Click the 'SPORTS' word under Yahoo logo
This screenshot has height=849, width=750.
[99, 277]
---
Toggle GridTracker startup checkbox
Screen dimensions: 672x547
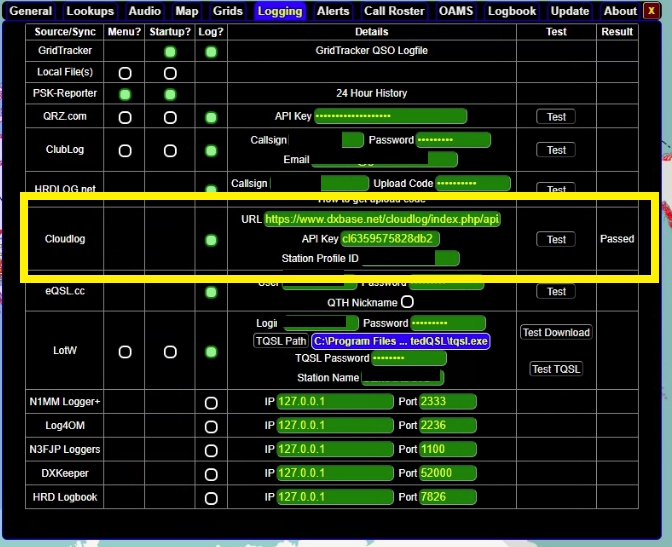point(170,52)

Description of the task >>
Return verbatim the lines of the material from the line containing "Toggle GridTracker startup checkbox" up to and including the line containing "point(170,52)", omitting the pictures.

Answer >>
Toggle GridTracker startup checkbox
Screen dimensions: 672x547
point(170,52)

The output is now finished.